Одетта повторила следующую строку песни дважды, ее голос звенел, как колокольчик.
– L’etendard
Когда молодая женщина услышала размеренные шаги Одетты за спиной, она замерла и наклонила голову – кожа на ее виске блеснула, точно серебро, в свете мерцающих газовых фонарей. Затем она снова выпрямилась, и ее элегантная дамская шляпка устремилась к небу, точно девушка молилась Богу.
«Глупость смертных, – подумала Одетта. – Твой Бог тебе теперь не поможет».
И дело заключалось вовсе не в том, что Одетта находила веру глупостью. Напротив, она считала Христа одним из своих лучших друзей. Кроме того, надежда – это несгибаемая сила.
Просто не настолько несгибаемая, как Одетта Вальмонт. Не в случае этой девушки. Не этой ночью.
Она дождалась, пока девушка снова зашагает, и устремилась следом за ней по пятам. Многие вампиры предпочитали растягивать время своей охоты, оттягивая атаку до последнего, чтобы страх пропитал кровь их жертвы. Чтобы та начала тяжело дышать, запинаться и умолять о пощаде. Бун обожал подобные игры. Однако охота была его промыслом. Одетта же никогда не относила себя к числу подобного рода бессмертных.

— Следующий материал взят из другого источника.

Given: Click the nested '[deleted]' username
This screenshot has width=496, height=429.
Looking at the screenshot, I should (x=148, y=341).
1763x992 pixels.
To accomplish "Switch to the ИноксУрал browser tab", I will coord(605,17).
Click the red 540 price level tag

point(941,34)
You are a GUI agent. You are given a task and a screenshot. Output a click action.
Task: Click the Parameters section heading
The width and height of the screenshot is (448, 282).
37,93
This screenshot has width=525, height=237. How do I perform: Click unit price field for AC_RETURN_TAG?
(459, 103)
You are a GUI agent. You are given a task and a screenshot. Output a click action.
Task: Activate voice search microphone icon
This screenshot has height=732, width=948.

Вместо этого она просто огляделась, чтобы убедиться, что они с этой девушкой по-прежнему одни в темноте. И еще до того, как та успела моргнуть, Одетта метнулась вперед и схватила девушку сзади, зажав ей рот одной рукой и увлекая в узкую аллею.

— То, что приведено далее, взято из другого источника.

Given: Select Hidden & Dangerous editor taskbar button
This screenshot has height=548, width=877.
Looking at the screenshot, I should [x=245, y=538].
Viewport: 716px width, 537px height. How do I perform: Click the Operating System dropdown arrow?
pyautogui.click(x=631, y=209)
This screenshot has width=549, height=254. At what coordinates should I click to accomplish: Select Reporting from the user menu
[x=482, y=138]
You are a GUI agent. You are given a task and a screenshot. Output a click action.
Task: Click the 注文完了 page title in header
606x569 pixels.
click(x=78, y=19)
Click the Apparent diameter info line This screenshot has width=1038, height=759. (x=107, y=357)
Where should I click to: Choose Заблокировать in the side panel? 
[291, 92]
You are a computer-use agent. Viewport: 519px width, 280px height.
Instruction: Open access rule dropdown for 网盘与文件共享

Одетта подняла ее за подбородок, чтобы встретить ее взгляд.
– Не бойся, – шепнула она, позволяя своему темному дару наделить эти слова успокаивающей магией. Испуганный взгляд девушки стал чуть более расслабленным. – Обещаю, ты ничего не вспомнишь, – проворковала Одетта, крепче сжимая ее.

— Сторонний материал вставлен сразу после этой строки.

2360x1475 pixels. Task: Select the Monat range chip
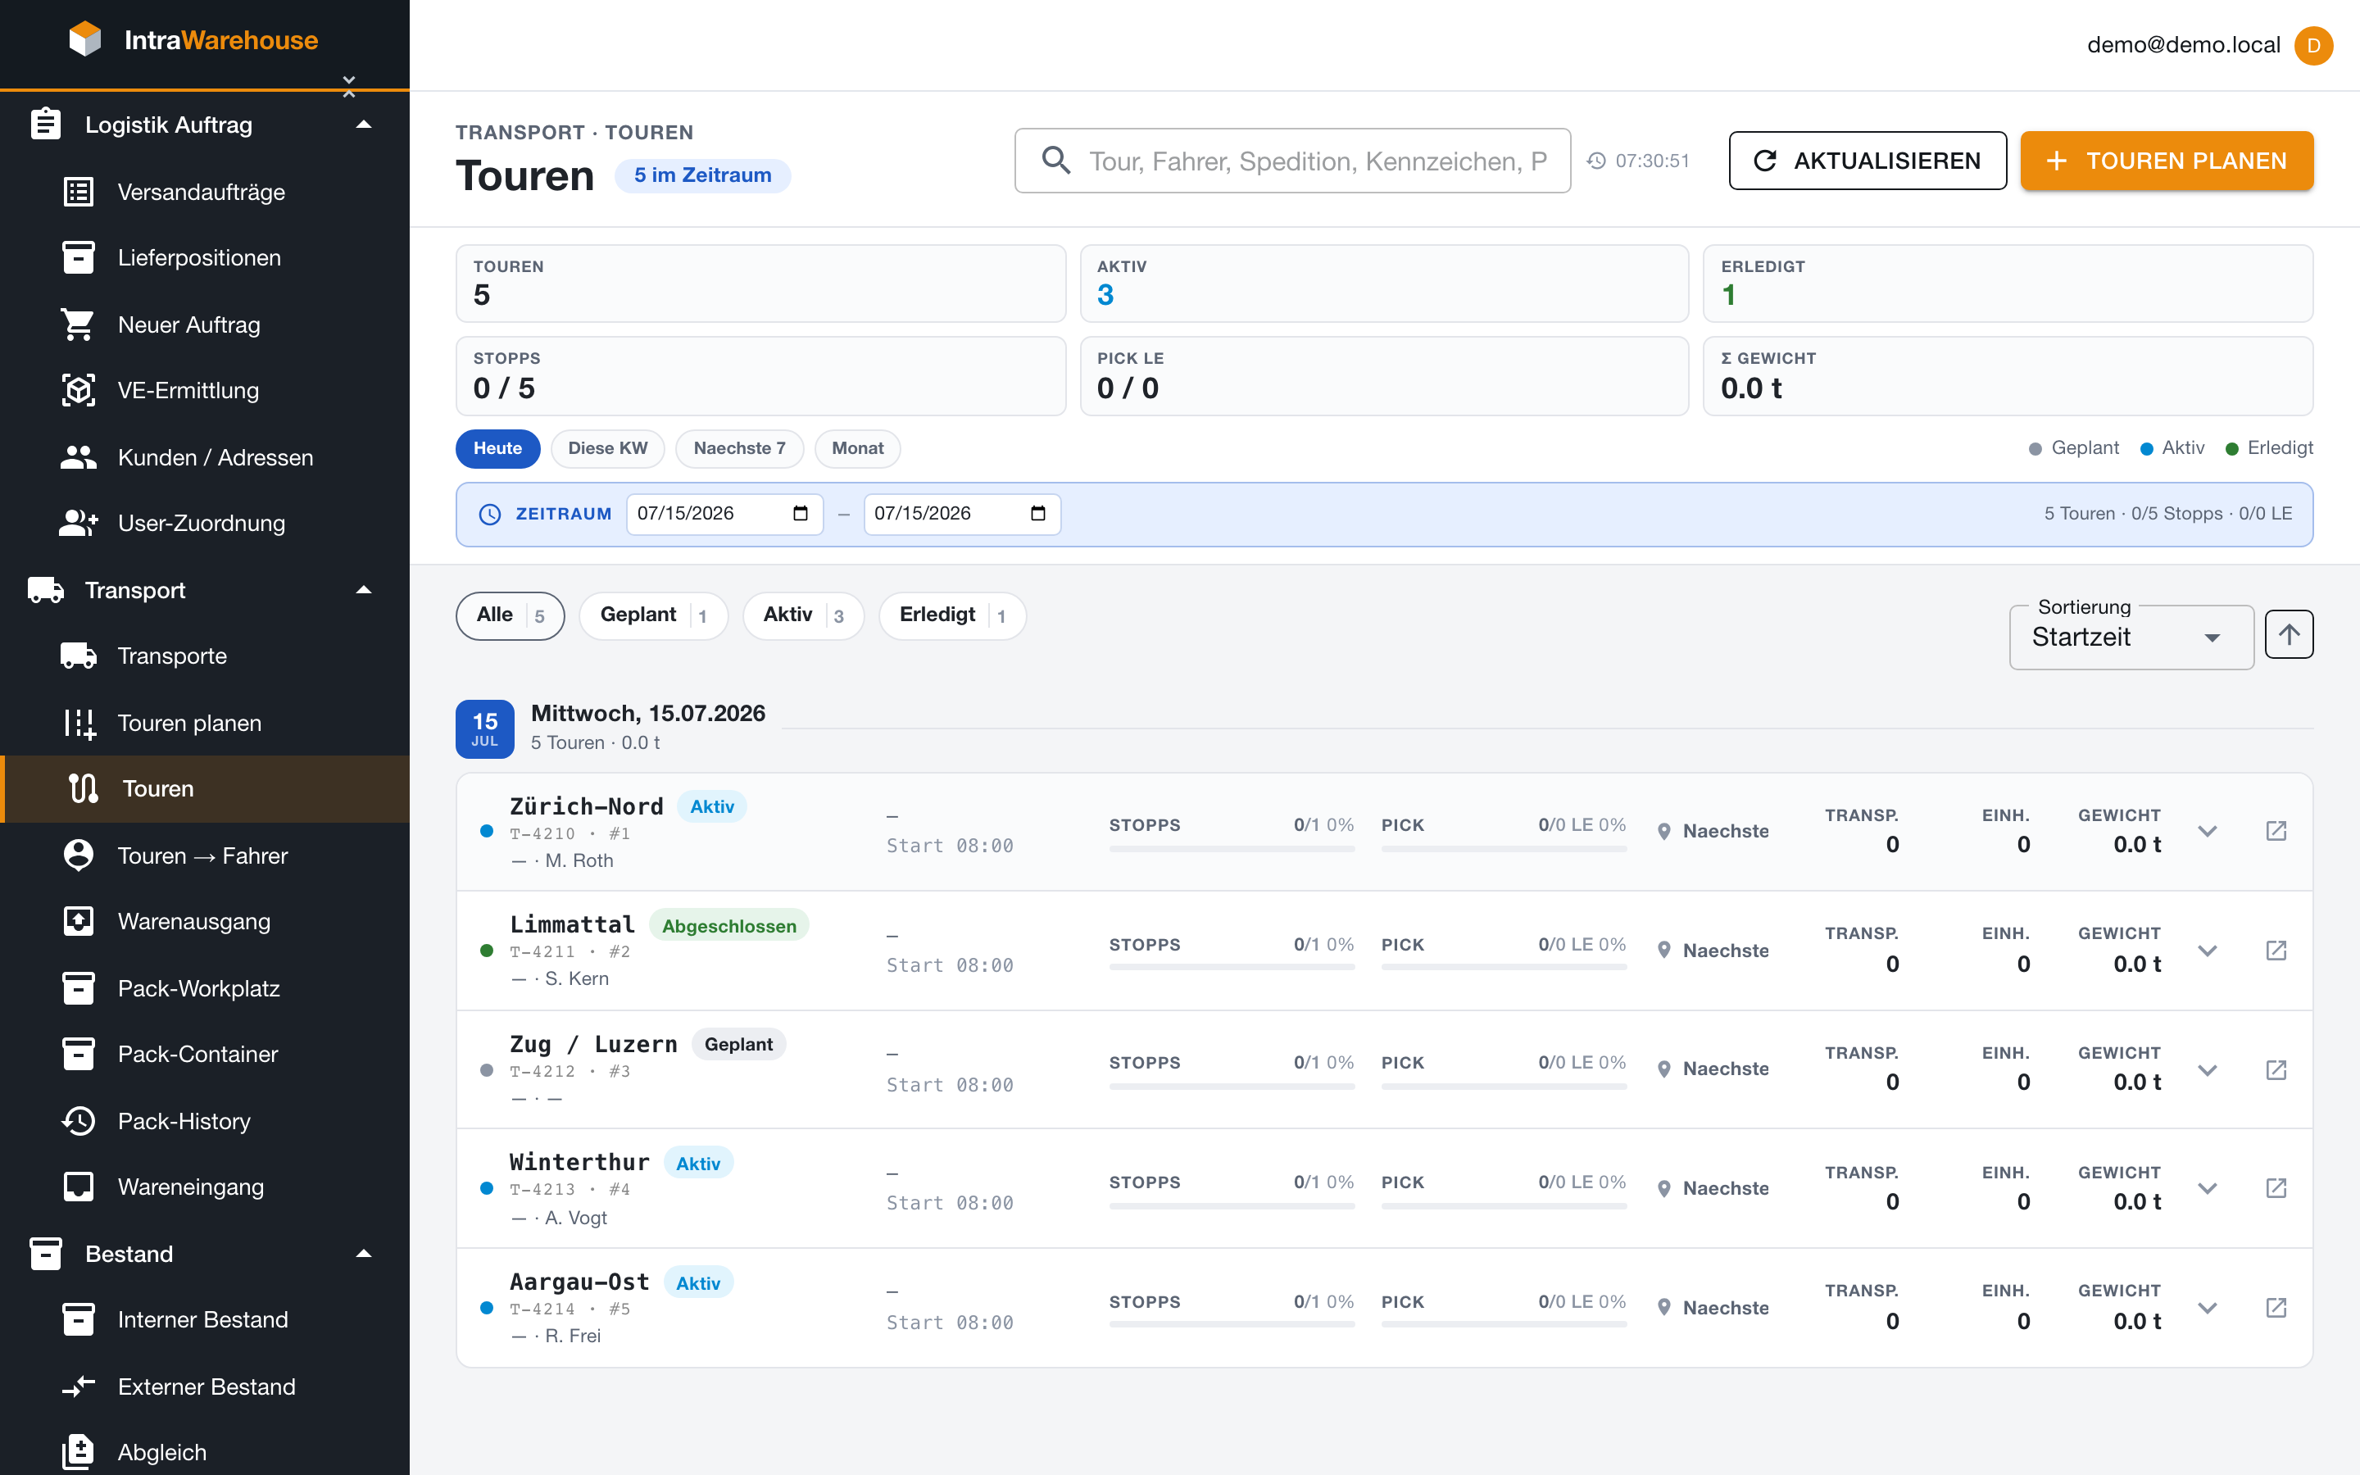(x=857, y=449)
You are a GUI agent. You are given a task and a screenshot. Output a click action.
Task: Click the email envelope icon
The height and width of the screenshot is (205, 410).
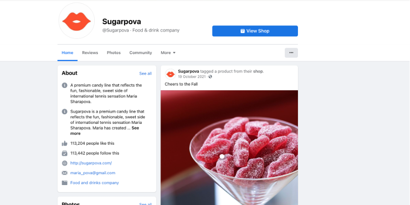[x=64, y=173]

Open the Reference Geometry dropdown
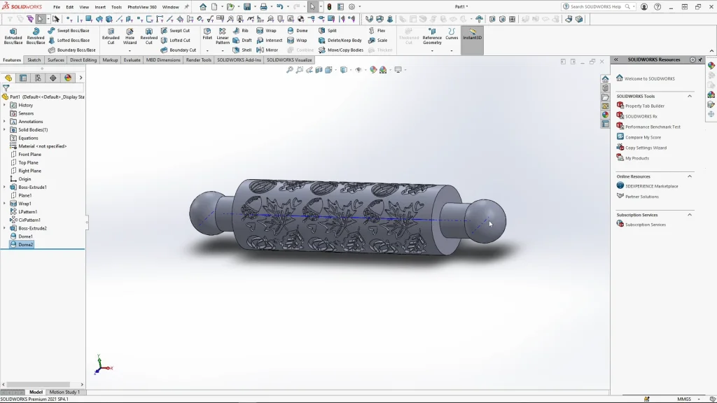[432, 51]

– Кто… кто вы такая? – выдохнула девушка.
– А кто ты такая?
Ресницы девушки затрепетали, точно она была готова вот-вот уснуть.
– Франсин, – сказала она. – Франсин Хофштадтер.
– Bonsoir[29]
, Франсин Хофштадтер. – Рука Одетты соскользнула с губ Франсин, чтобы погладить ее по щеке. Она замерла на миг, чтобы заглянуть в карие глаза той. – Ты напоминаешь мне мою мать, прекрасная Франсин.– Как ее зовут?
Слабая улыбка тронула губы Одетты.
– Луиз д’Арманьяк.
– Какое чудесное имя, – засыпая, пробормотала Франсин. – Какое чудесное… точно как и ваше.
– Она была графиней.
– А вы тоже графиня?
– Наверное. Быть может, я могла бы ей быть. – Одетта постучала указательным пальцем по подбородку Франсин. – Но моя мать, скорее всего, воспротивилась бы этому. Она ни за что не отдала бы свой титул, не без борьбы, по крайней мере. Можно даже сказать, она… она потеряла голову из-за этого титула.
– Я… сочувствую, – сказала Франсин, ее тело обмякло в объятиях Одетты. – Кажется, мать не любила вас так, как полагается любить матери.
– О, еще как любила. В этом я вполне уверена. – В голосе Одетты проскользнули нотки веселья. – Просто себя она любила куда больше. Но за это я не держу на нее зла. Моя мать стала для меня героем. До самого своего плачевного конца она была верна своим принципам.
– Но как она могла любить себя больше, если у нее была такая дочь, как вы? Это неправильно. – Франсин повторила движение Одетты, нежно положив руку ей на щеку. – Хотелось бы мне иметь дочку. Я бы любила ее. Я бы любила вас. – Она улыбнулась, и ее глаза заблестели, наполняясь слезами. – Быть может… я люблю вас.
– Кто же меня не любит, ma chérie?[30]
– Одетта переплела пальцы Франсин со своими и поднесла обе ладони к своим губам. – Я тоже люблю тебя, – шепнула она, оставляя свое дыхание на пахнущей ванилью коже Франсин.